Un verano Argentina entró en guerra con Chile, dos naciones que tenían encendidas las máquinas de la muerte se enfrentarían por una cuestión de un canal con un nombre de un idioma que ninguno de los dos países habla y tres islas de las que sólo una de ellas tiene un nombre en un idioma que sí hablan sus pueblos. Es difícil de entender pero es más o menos así la cosa. Un verano largo, seco y polvoriento. El mismo verano mi padre fue a cobrar a Zapala, lo acompañé junto con mi abuelo materno, un tío y un amigo suyo en la camioneta azul, no es una tontería el viaje, La Rinconada, Ruta 40, nombres que ya me eran familiares.

La guerra parecía inminente, pero mi padre compró tierra para hacer una casa, muchos se ponían a resguardo, mi padre se aferrró a esa vida nueva con uñas y dientes. Ese verano parecía que volveríamos a nuestra antigua vida, pero nos aferramos a la nueva.

Crecí con la sensación de estar en una isla, un mundo nuevo y un mundo viejo, todo lo que más quería y añoraba tan lejano, mi casa, mi calle… Aquí no tenía tres bisabuelos, cuatro abuelos, tantos tíos ni primos que contar con los dedos de las manos y los pies. Pero tenía amigos, y cuando sos niño, si sabés a que jugar tenés amigos. Así es la cosa, la vida nueva y la vieja vida. Y la idea del regreso cada vez más lejana.

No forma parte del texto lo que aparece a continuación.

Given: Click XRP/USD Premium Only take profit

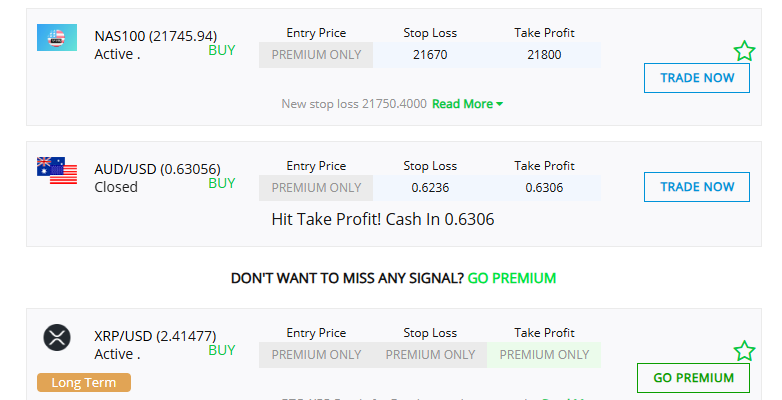Looking at the screenshot, I should click(544, 355).
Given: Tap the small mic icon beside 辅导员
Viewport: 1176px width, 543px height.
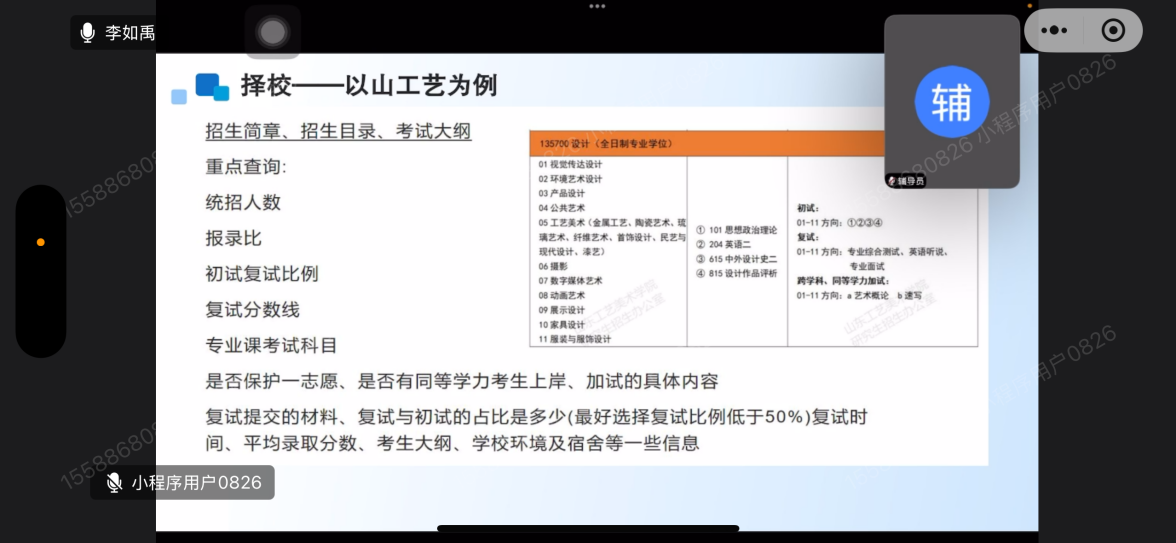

Un día retorné, una visita fugaz, luego cada vacación, dos vidas, hasta el fin de las escuelas.

El día que retorné ya no estaban dos de mis abuelos ni mis bisabuelos, ya la ciudad no era igual, faltaban amigos de mis padres, faltaba mucha gente, nada era igual. Así descubrí que no era de ninguna parte. Mejor dicho, de todos lados y ninguna parte. Ya no era isleño, ya no era citadino. Ahora como adulto y padre lo entiendo, comprendo lo difícil que es.

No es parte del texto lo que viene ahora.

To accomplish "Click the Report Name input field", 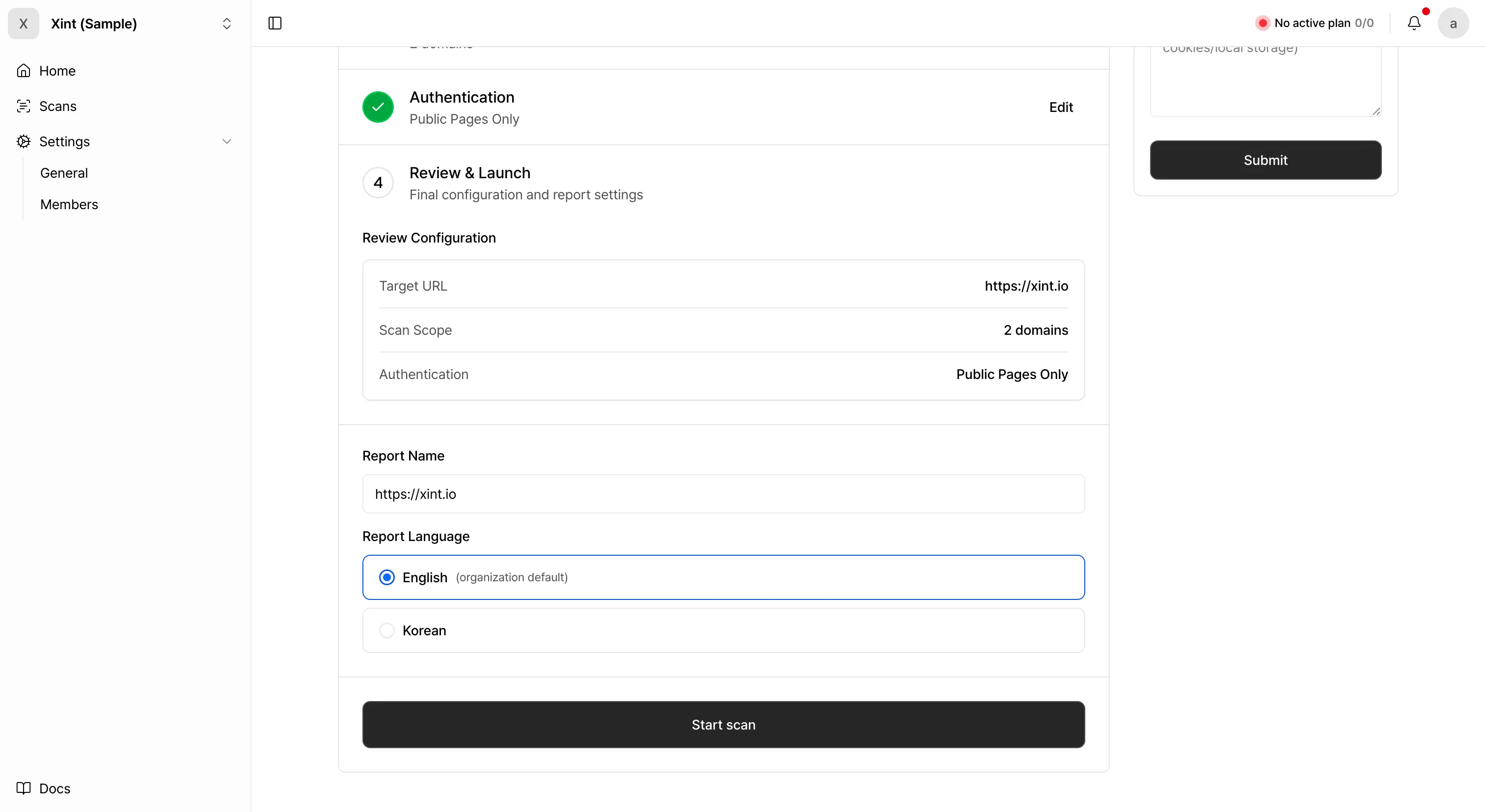I will [723, 494].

Todo tiene costos, y evitamos pagarlos, nos afanamos porque nuestros hijos no pierdan nada, ni un palmo del mundo, su cultura, sus riquezas, su modernidad. Cómo un niño solitario, único hijo, escapa de una isla, con su imaginación. Y la imaginación se alimenta de historias, de música, de libros, de fotografías, de cartas que se leen una y otra vez. Las distancias eran mayores en el mundo sin internet ni telefonía celular, el camino a Bariloche, sin metáfora, conducía a los libros y la imaginación. Pocas personas más que yo pueden agradecer tanto la existencia de amigos, de conocidos gentiles que devuelven el saludo, que muestran interés por el otro.

En resumidas cuentas, el retorno no es igual, como lo fue el retorno de la democracia, vida idealizada en la distancia de la historia.

Retorné a la isla que no era isla, encontré el amor de la mujer con nombre de paraje y soy feliz a pesar de que las personas que nos pusieron a salvo se fueron. La vida, como la democracia, no ha de ser perfecta para hacernos felices. Finalmente a mis padres los encontró la muerte en donde una vez se pusieron a salvo de la locura, como a cualquier otra persona. Así es la vida, ni eterna ni perfecta.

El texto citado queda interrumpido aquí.